Quel est votre moment le plus fier au cours des trente dernières années avec Ride ?
Ce ne sera pas original, mais je pense que ça sortira Nulle part c’est ce dont je suis le plus fier. Nous avons réalisé quelque chose de spécial avec cet album, qui semble encore résonner aujourd’hui, ce qui est vraiment, vraiment incroyable.

Enfin, les années Creation Records vous manquent-elles ?

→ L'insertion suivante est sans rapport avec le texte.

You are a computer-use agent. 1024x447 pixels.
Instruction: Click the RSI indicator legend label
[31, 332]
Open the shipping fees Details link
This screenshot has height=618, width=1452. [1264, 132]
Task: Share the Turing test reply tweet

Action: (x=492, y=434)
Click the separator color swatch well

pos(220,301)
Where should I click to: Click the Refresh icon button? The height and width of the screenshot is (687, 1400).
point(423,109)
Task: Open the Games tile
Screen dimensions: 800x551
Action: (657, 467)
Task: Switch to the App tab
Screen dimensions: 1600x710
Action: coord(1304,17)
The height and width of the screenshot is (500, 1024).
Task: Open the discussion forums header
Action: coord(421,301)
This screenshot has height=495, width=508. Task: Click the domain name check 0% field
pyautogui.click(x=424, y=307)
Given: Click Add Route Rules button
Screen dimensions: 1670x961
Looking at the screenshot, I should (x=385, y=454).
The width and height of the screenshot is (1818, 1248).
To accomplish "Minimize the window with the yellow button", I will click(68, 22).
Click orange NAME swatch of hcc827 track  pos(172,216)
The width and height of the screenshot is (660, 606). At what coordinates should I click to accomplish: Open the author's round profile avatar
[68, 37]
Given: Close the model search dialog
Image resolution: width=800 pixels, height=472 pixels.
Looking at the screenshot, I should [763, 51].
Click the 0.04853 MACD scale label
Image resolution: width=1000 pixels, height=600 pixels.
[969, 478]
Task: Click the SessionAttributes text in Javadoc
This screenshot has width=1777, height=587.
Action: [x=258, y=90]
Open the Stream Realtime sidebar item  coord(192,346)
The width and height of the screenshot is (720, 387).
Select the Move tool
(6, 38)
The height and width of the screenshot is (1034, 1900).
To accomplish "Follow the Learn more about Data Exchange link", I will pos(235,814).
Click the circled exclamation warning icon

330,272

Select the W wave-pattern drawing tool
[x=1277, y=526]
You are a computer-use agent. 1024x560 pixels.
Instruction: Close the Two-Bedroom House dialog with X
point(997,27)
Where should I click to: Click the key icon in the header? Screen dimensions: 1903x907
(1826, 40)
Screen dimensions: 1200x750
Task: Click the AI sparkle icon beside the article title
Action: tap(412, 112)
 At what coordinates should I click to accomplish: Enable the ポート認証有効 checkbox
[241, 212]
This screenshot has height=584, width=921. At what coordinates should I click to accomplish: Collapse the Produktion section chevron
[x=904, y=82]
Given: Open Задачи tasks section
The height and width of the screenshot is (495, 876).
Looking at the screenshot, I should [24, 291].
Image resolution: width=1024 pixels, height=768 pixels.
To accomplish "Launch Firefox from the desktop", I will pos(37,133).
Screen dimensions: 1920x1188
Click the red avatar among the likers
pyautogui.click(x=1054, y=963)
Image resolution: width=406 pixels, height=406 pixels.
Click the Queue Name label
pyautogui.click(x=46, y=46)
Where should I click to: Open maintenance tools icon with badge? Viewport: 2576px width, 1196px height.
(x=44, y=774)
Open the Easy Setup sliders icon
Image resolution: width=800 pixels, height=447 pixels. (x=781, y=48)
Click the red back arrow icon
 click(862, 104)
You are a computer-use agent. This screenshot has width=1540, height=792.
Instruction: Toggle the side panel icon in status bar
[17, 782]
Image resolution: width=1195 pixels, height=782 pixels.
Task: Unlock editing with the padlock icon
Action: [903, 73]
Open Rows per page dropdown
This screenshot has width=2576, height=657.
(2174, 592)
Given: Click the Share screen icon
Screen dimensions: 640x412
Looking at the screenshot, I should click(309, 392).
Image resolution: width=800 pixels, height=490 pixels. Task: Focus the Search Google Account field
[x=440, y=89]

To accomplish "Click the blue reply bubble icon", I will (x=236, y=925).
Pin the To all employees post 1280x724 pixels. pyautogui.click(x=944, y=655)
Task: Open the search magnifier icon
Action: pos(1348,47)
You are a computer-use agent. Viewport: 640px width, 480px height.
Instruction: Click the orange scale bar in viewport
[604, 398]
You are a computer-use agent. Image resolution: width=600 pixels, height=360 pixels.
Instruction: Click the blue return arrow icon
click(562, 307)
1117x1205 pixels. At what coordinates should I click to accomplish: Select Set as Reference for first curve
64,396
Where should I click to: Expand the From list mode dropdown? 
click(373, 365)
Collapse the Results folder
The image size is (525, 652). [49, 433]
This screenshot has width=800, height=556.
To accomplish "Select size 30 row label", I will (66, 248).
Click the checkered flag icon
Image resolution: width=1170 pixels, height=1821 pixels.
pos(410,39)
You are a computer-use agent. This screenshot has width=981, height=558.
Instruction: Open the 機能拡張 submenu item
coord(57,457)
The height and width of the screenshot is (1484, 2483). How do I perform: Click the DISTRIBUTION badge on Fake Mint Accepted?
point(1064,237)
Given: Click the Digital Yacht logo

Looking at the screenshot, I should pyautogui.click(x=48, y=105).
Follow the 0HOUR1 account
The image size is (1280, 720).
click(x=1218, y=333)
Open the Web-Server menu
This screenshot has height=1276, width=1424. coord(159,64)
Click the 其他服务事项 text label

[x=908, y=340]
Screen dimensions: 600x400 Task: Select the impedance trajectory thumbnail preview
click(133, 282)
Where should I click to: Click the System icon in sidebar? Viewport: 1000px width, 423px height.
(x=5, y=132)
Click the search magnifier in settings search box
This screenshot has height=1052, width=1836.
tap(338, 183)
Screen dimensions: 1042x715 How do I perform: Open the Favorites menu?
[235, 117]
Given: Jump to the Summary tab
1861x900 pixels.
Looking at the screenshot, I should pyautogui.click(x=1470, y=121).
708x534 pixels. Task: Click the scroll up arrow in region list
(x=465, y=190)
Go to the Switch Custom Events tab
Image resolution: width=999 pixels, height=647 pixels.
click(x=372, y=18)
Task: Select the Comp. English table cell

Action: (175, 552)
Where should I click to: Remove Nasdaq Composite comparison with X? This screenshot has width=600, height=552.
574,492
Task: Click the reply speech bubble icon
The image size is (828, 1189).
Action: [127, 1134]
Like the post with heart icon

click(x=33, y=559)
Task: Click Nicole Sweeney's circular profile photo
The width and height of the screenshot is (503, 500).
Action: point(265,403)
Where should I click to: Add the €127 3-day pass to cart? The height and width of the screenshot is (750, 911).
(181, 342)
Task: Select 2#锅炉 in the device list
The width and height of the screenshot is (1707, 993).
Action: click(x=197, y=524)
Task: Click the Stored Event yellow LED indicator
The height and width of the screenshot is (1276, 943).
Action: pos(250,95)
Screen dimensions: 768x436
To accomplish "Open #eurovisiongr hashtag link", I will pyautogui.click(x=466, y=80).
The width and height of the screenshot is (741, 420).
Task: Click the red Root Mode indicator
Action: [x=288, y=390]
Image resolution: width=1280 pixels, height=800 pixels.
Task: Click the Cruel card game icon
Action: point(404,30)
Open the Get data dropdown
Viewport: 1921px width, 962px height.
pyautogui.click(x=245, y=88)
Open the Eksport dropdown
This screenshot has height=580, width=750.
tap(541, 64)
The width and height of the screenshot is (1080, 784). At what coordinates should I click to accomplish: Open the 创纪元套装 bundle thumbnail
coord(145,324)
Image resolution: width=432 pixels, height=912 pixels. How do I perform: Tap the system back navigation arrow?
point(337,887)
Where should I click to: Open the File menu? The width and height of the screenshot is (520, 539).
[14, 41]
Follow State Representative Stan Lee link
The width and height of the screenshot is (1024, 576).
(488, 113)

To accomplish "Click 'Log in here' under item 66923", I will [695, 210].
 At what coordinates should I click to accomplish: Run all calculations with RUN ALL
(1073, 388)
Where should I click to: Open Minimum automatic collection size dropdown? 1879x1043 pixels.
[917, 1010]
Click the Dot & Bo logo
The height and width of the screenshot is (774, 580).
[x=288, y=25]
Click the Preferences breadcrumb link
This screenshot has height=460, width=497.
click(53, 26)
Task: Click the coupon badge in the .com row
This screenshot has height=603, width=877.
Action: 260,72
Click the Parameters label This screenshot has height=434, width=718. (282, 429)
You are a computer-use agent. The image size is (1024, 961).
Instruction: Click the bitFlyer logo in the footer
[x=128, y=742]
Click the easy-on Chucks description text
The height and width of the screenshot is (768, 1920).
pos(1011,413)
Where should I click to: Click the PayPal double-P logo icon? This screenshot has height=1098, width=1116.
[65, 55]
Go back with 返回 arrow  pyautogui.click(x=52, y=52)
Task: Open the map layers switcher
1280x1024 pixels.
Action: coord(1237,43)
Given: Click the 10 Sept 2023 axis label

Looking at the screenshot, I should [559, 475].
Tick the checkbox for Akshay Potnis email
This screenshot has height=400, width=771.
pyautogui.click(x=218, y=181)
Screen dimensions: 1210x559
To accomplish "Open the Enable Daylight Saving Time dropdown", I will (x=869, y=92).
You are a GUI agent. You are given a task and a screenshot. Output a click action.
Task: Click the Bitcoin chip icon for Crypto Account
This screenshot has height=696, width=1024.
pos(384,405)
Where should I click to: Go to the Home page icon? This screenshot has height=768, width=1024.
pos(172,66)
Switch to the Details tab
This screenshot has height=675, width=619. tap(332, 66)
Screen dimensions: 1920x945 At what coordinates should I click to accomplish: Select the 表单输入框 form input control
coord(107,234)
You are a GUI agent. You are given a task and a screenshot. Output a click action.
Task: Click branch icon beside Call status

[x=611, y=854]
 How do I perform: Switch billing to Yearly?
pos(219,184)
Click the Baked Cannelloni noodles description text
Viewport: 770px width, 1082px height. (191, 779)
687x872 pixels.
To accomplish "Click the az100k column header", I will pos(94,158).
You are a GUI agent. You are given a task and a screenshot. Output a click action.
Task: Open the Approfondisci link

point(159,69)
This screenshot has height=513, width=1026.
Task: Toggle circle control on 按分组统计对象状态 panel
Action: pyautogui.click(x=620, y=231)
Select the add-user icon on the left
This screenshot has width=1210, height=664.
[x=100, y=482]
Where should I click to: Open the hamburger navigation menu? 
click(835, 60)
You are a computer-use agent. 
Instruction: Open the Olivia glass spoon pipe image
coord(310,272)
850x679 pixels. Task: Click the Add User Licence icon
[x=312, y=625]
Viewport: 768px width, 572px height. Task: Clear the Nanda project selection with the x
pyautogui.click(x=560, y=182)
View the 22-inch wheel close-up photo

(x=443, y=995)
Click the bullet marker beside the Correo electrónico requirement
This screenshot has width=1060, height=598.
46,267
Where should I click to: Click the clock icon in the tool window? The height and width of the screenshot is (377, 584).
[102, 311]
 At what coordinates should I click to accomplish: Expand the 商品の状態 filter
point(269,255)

Ce label était tellement génial. Et rien de ce que j’ai lu dans des livres ou vu dans des documentaires sur les années Creation Records ne ressemble vraiment à ce que je ressentais à l’époque. Cela fait comprendre que chacun vit dans son propre film. Ma perception de l’époque de la Création sera très différente de celle de Bobby Gillespie par exemple. Quand nous avons signé notre contrat, nous étions si jeunes. J’avais 19 ans et je venais de sortir de l’école. Le matin, nous avons eu ces rencontres avec l’incroyable Alan McGee. En milieu d’après-midi, le bureau commença à se transformer en club. Le bureau du label était un lieu de fête. Les années passent, vous fréquentez d’autres labels, et c’est avec le recul que vous réalisez à quel point la Création était particulière, dans son rapport au business de la musique, à la convivialité. Primal Scream était le groupe avec lequel nous avons le plus traîné localement. J’avais l’habitude de trouver un coin tranquille avec Bobby et je parlais probablement du groupe Love pendant que la musique résonnait et que tout le monde criait dans tous les coins.

Réciproque (Enregistrements Wichita/PIAS). Sorti depuis le 29 mars 2024.